(Data entries)

──────────

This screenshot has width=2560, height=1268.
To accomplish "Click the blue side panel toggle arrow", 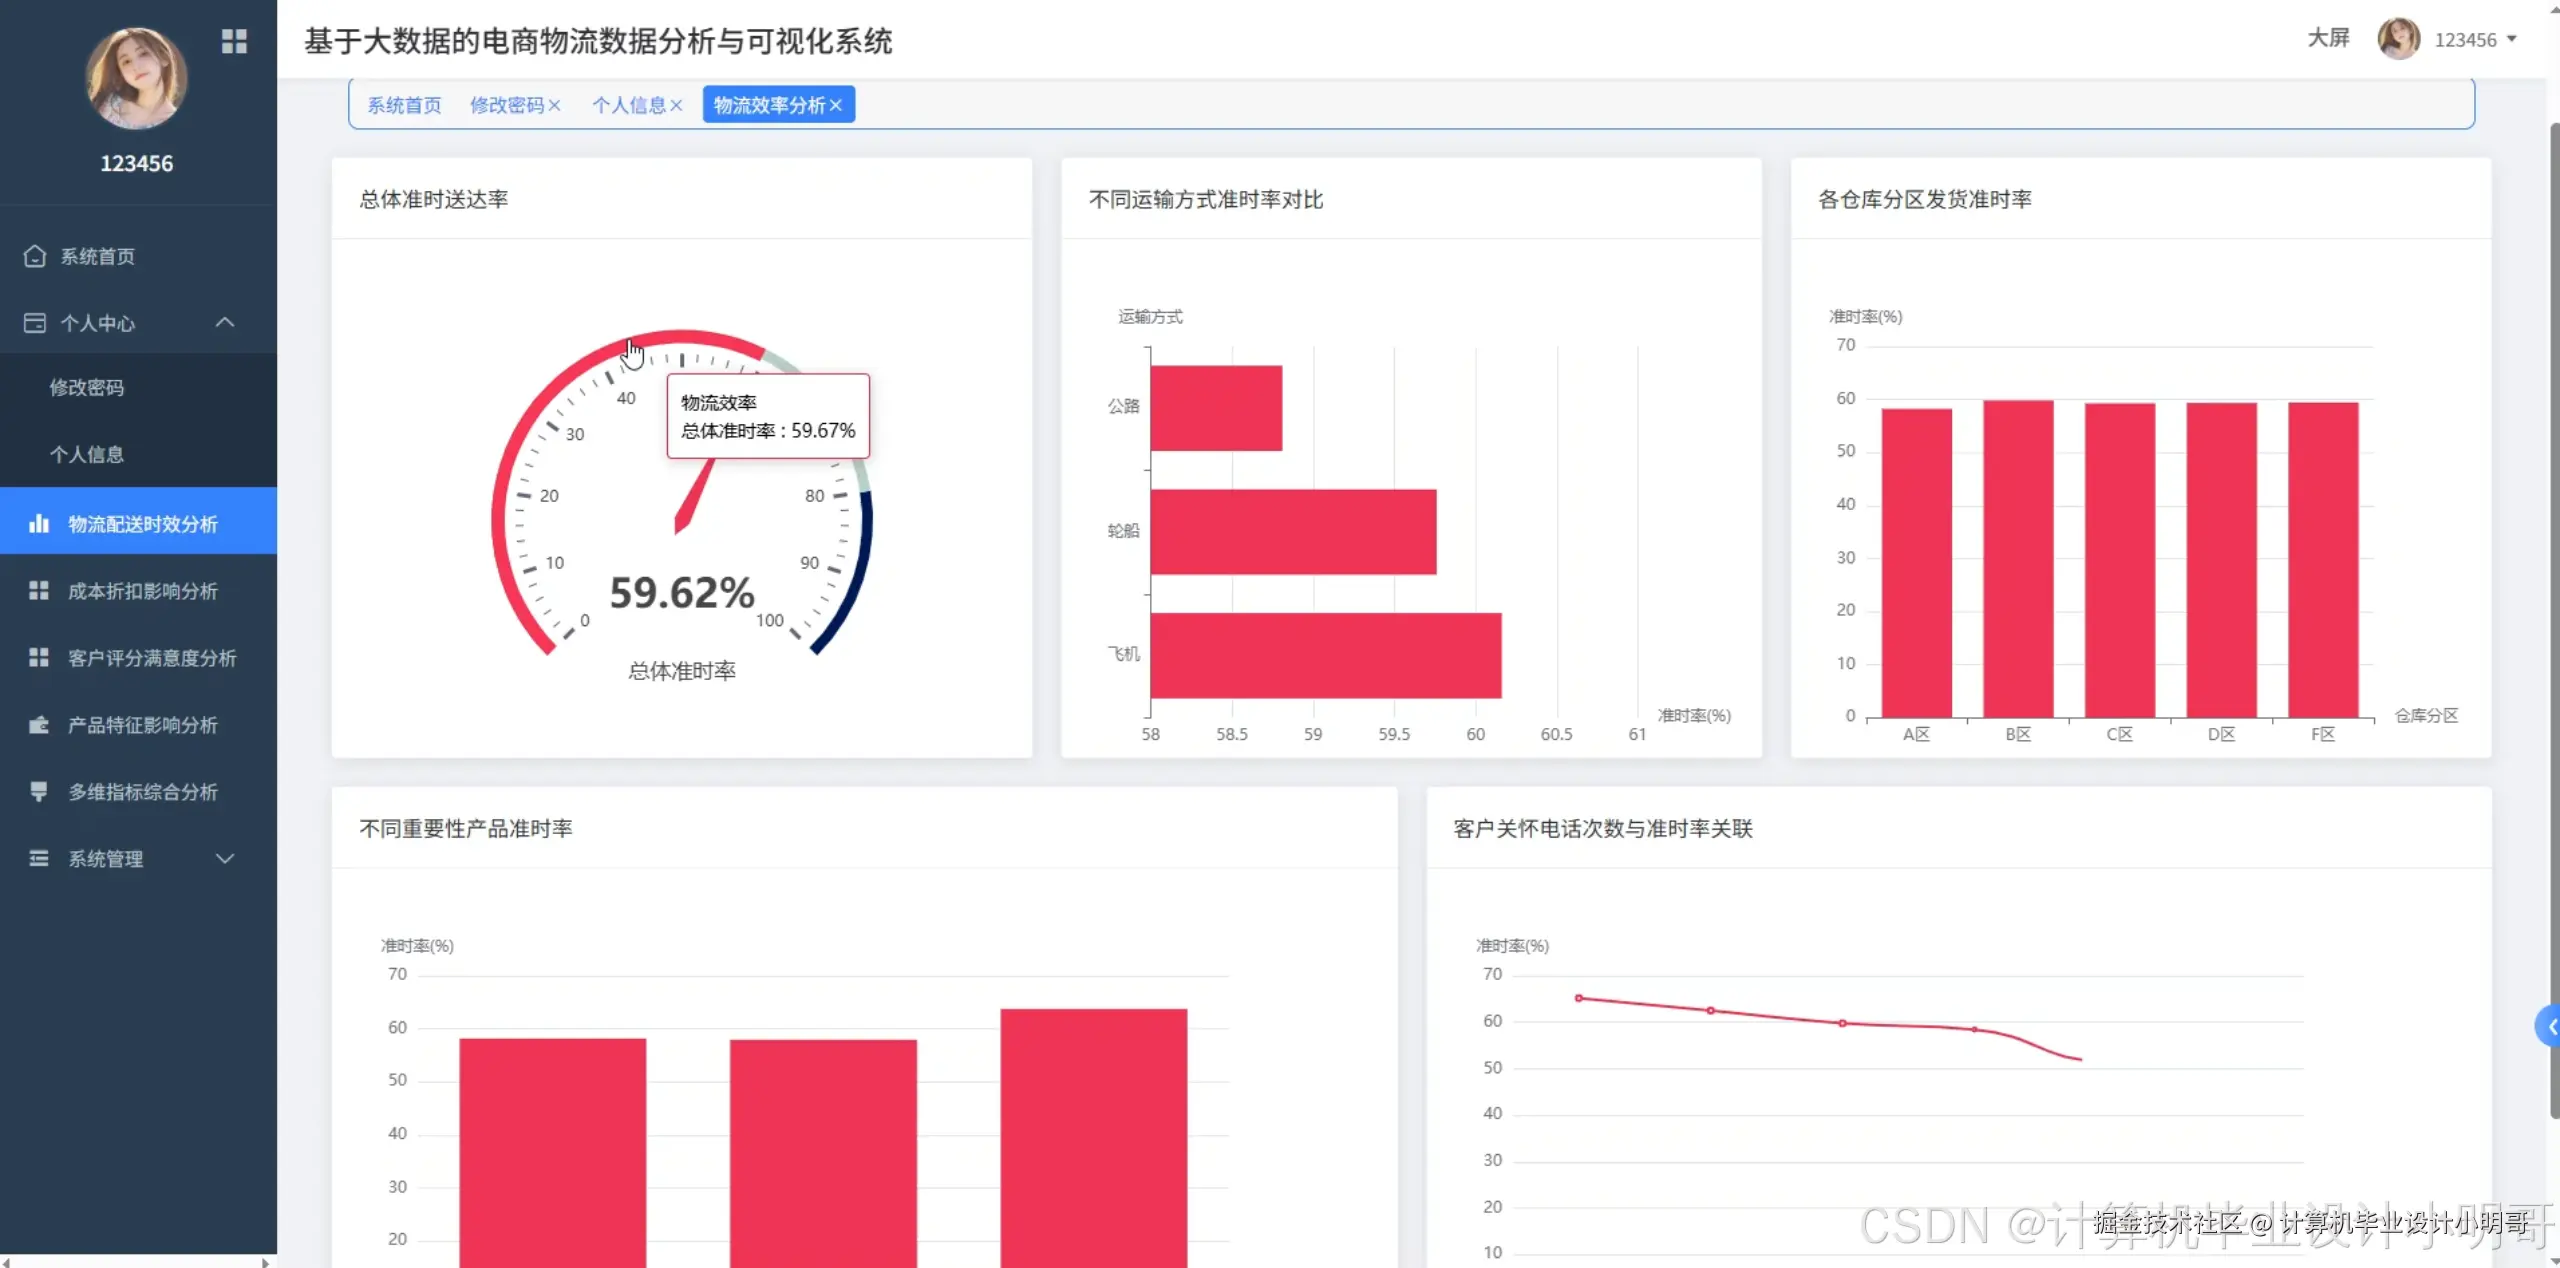I will click(2549, 1026).
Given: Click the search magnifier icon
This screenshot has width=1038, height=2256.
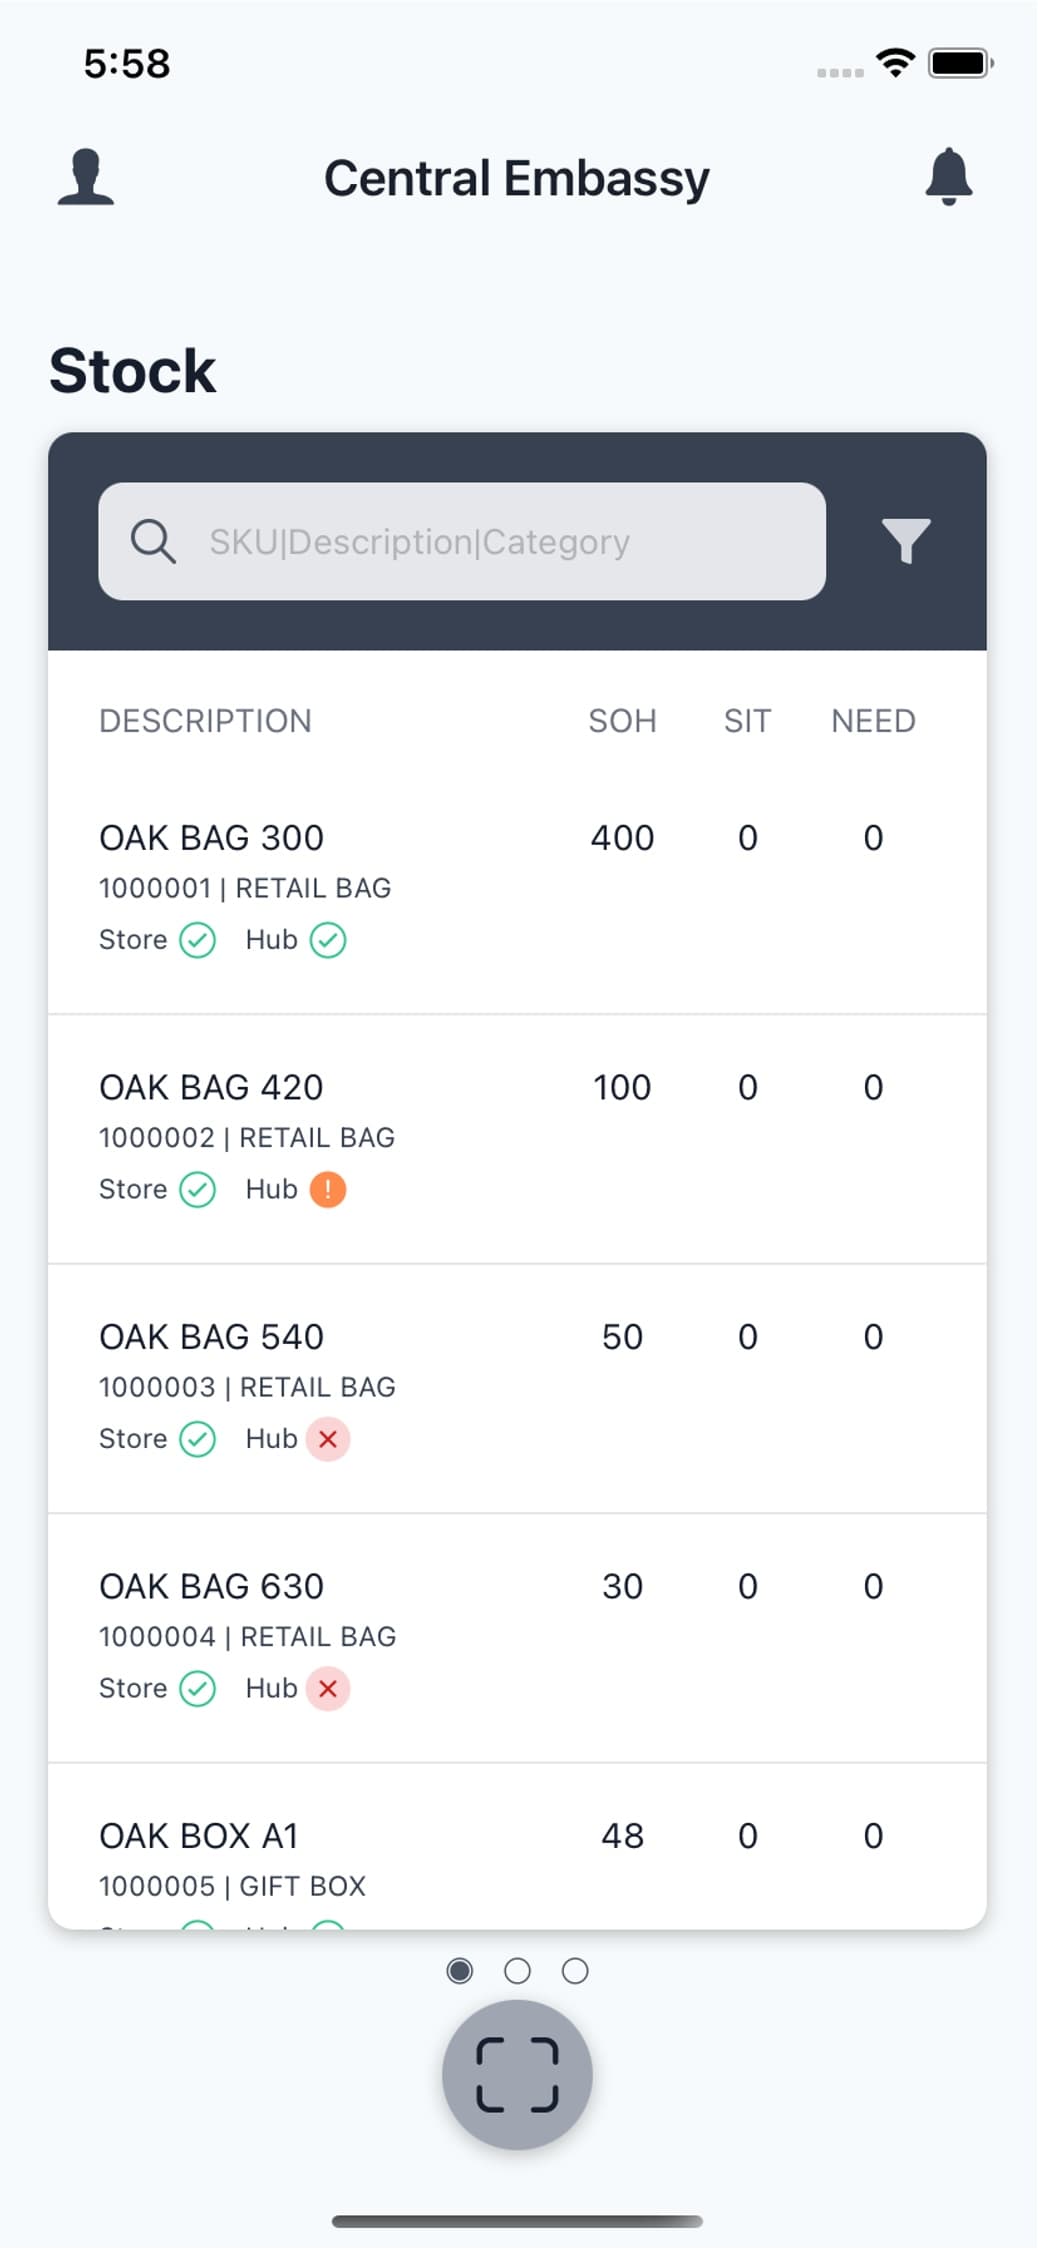Looking at the screenshot, I should point(153,541).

──────────

SHORT EXERCISE: In the listing, from the line containing "Given: Click the search magnifier icon" through the end of the listing, replace "magnifier" with "magnifying glass" and reproduce only those lines, leaving everything else unchanged and omitting the pictures.

SOLUTION TO THE EXERCISE:
Given: Click the search magnifying glass icon
This screenshot has width=1038, height=2256.
Looking at the screenshot, I should point(153,541).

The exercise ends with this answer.